Tuesday, August 2, 2016

854. Are weapons deadly.......



While I was in college I used to be awake till late night studying, I had a thermos filled with tea to keep sleep away. My room had a window facing the main road and exactly at 1.30 in the night our patrol gurkha Sri. Bikram Tamang ji would come blowing his whistle. We would have steaming tea together and chat for some time. I was fascinated looking at the Khukuri (Gurkha Curved Knife) he had with him. I had asked him to get me one when he went to his native in Nepal. Though he would nod his head he would forget that very next minute.

During our third year engineering we had All India Tour organised and Nainital was one of the destinations. There in a shop I found this Khukuri and I purchase it (i think my friends would remember it now). Back home I decorated it on the hall wall and it was a major attraction. While the youngsters in my family were excited to look at the collection, elders told me that keeping weapons which would cause harm was not a good idea. I do not know why but the Talwar, Khukuri Umri, Bhagnakha, Khanda, Pichangatti, Adya Kathi and so fascinated me in those times. I wondered elders were against young keeping them. Later on while reading Ramayana I understood the reason.  
 
While on exile Sitadevi asks Shri Rama what was the necessity for him to carry bow and arrow with him, now that he is living a life of hermit. She feels that when he has to live a life of a sage in forest he could indulge in cruelty without enmity because of the weapons he carried. To establish her stance she tells the story of a Sage who lived in the forest amidst animals that adored him. He never harmed anyone and that was his nature. As if to challenge his nature, Indra, the leader of Devas came to him and gave him a sword for safekeeping until he returned. The sage agreed and started to guard that sword. As promised he would not leave the sword he carried it wherever he went. Without knowledge the faculty of the weapon comes to stick to the carrier of that weapon and hence anger, fury and ultimately inclination to use the weapon set in. The sage was driven by such faculties as a result the sage who was gentle turned violent. Further Sitadevi says that all this happened owing to the reason of associating with a weapon constantly, and the sequel of constant association with weapon is as good as constant association with fire. Sitadevi feels that carrying a weapon was unnecessary and deadly.

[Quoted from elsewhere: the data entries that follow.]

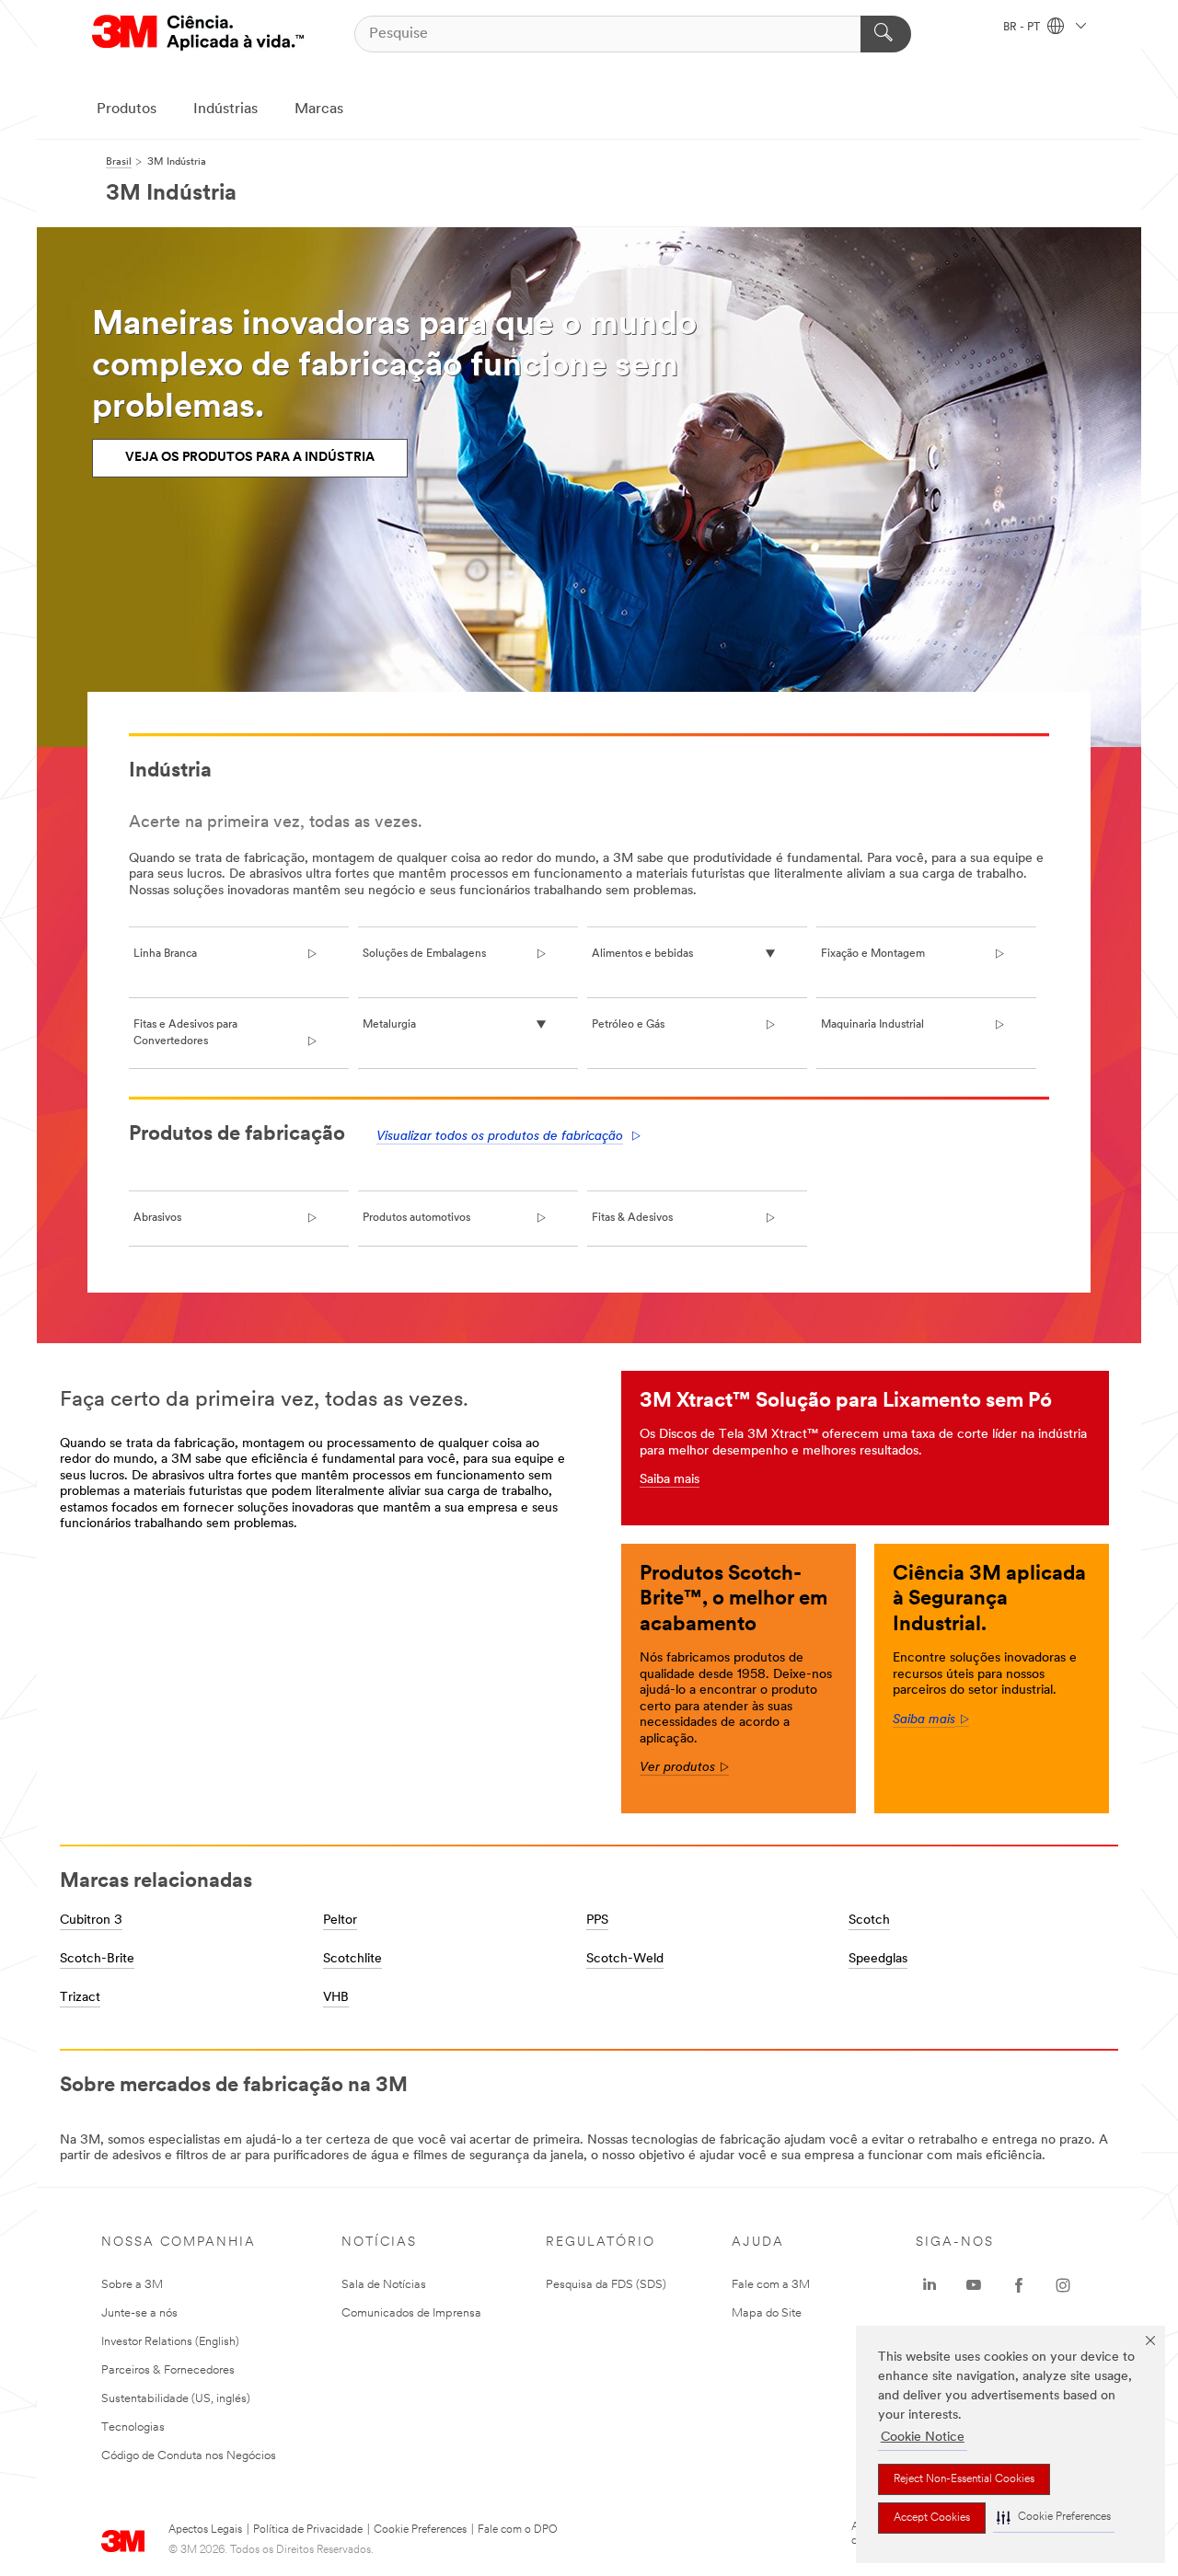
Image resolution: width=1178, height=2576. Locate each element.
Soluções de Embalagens (424, 954)
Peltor (340, 1920)
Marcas (318, 109)
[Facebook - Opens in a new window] (1019, 2285)
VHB (336, 1998)
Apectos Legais (205, 2530)
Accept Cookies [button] (932, 2518)
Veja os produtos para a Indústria (250, 458)
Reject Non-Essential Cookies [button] (964, 2479)
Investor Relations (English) (170, 2342)
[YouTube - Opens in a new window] (973, 2285)
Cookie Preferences (420, 2530)
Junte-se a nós (139, 2313)
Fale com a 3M (771, 2285)
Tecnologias (133, 2427)
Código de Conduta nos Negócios (188, 2456)
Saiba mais (669, 1480)
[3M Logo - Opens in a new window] (198, 33)
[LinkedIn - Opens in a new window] (929, 2285)
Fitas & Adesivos (632, 1218)
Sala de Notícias (383, 2285)
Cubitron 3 (91, 1920)
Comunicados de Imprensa (411, 2313)
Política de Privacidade (308, 2530)
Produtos (126, 109)
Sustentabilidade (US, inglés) (175, 2399)
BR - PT (1023, 27)
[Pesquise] (885, 34)
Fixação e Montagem (873, 954)
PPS (597, 1920)
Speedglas (878, 1959)
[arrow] (962, 1720)
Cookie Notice (922, 2437)
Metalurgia (389, 1024)
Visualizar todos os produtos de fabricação (499, 1137)
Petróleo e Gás (628, 1024)
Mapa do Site (767, 2313)
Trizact (80, 1998)
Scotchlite (352, 1959)
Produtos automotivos (416, 1218)
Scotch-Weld (625, 1959)
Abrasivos (157, 1218)
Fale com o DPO (518, 2530)
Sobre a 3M (132, 2285)
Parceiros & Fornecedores (168, 2370)
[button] (1053, 2517)
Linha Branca (165, 954)
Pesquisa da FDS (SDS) (606, 2285)
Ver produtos (684, 1768)
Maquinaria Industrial (872, 1024)
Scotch (869, 1920)
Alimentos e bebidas (642, 954)
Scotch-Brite (97, 1959)
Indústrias (225, 109)
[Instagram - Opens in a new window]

Next is how Shri Rama talks to his beloved and convinces her by saying that as a Kshatriya he was entitled to carry a weapon. It was perfectly justified to kill wild animals and demons. Though he was not in the forest to wage war, it was his responsibility to protect Sitadevi and his brother Lakshmana. It was his Apad Dharma (Duty at Distress) to carry a weapon.

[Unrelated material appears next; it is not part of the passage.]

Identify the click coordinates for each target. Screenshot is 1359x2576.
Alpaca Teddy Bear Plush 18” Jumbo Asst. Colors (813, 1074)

Look at the present situation the Taliban and ISIS have SLR-101, SGI-21, RPG-7, MGL, AK 47 and so to terrorise the world. Is U.S.A playing the role of Indra as in the story told by Sitadevi…… though definitely Taliban and ISIS are not like the Sage in that story……

We do need weapons, not to terrorise but to defend. Also the weapon is the same even in the hand of a soldier or a terrorist but the intentions behind the use of it is different.......am I right???